> Work item
Below are records; give the number of their lines that contain "resolution", and only that number.

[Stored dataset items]
▶

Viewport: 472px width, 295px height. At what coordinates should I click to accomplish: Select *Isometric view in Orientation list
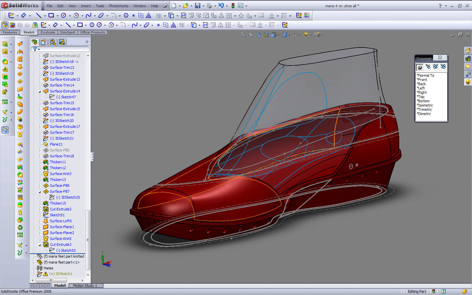425,105
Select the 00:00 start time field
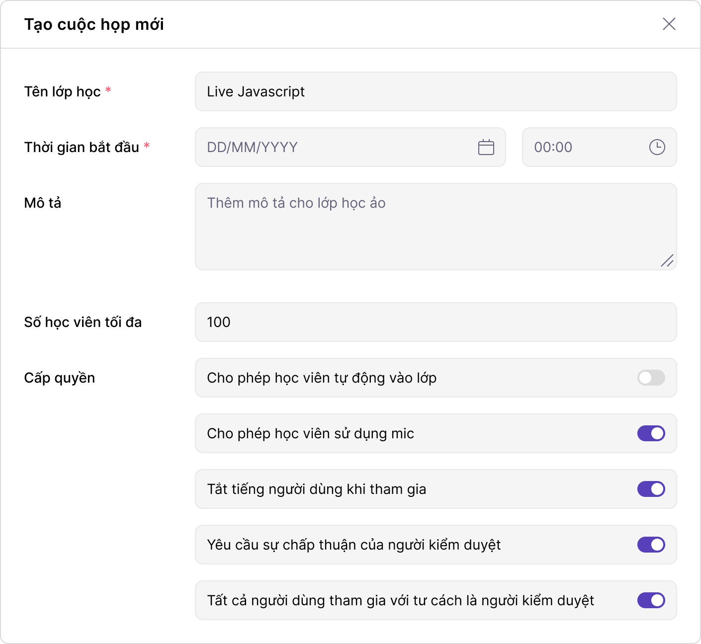701x644 pixels. tap(587, 147)
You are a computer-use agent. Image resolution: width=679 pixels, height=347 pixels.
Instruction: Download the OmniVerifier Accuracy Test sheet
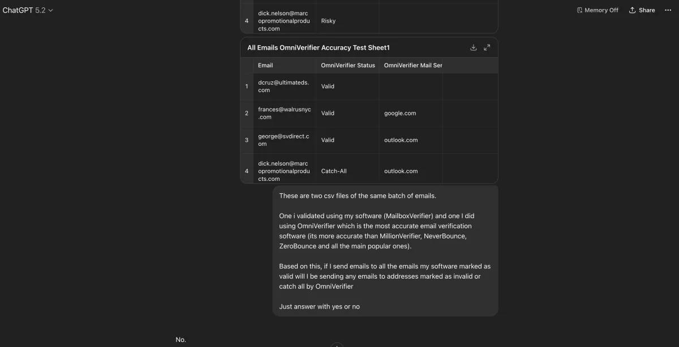click(474, 47)
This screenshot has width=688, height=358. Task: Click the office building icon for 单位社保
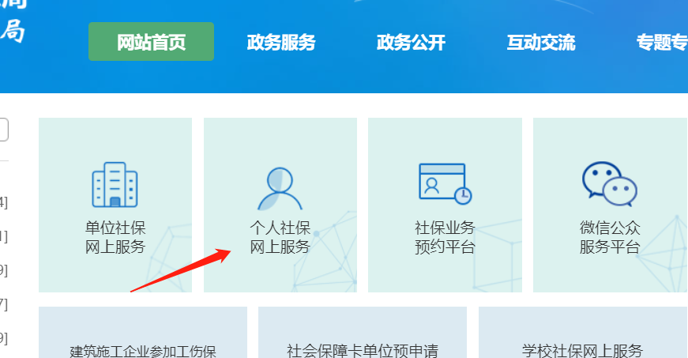point(115,185)
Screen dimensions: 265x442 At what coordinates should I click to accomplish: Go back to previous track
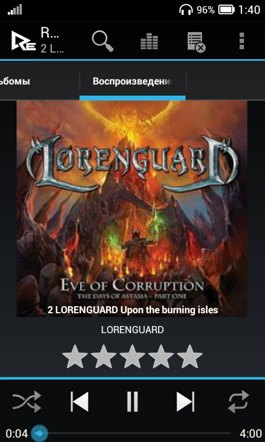pyautogui.click(x=80, y=401)
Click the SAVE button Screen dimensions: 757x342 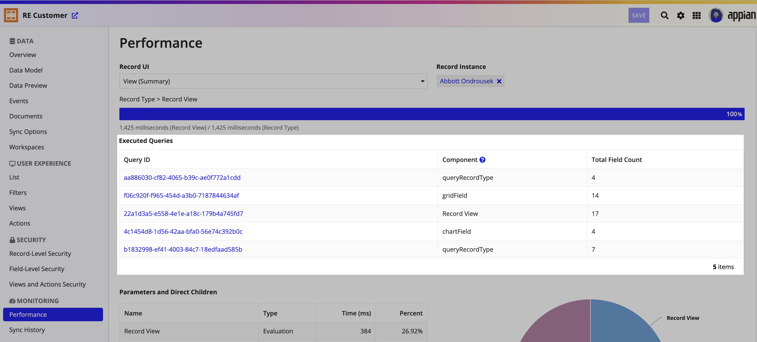coord(639,15)
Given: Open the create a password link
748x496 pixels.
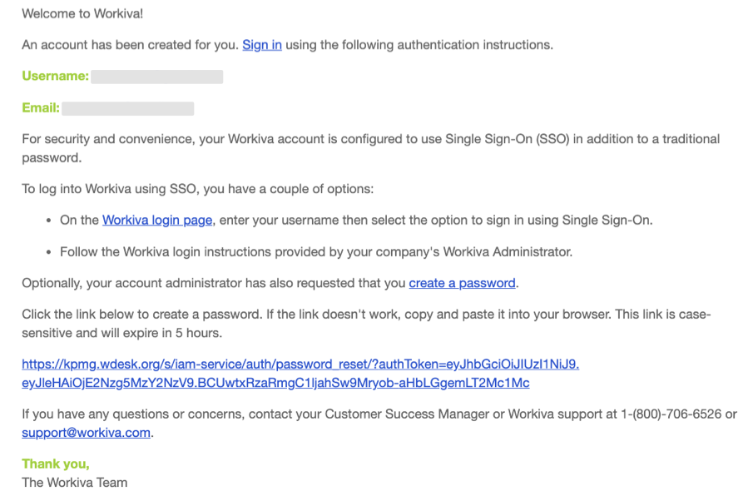Looking at the screenshot, I should [462, 283].
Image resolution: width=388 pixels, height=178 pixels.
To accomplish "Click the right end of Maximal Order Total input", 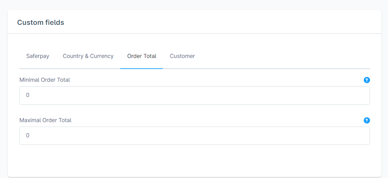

◀

> Your response
2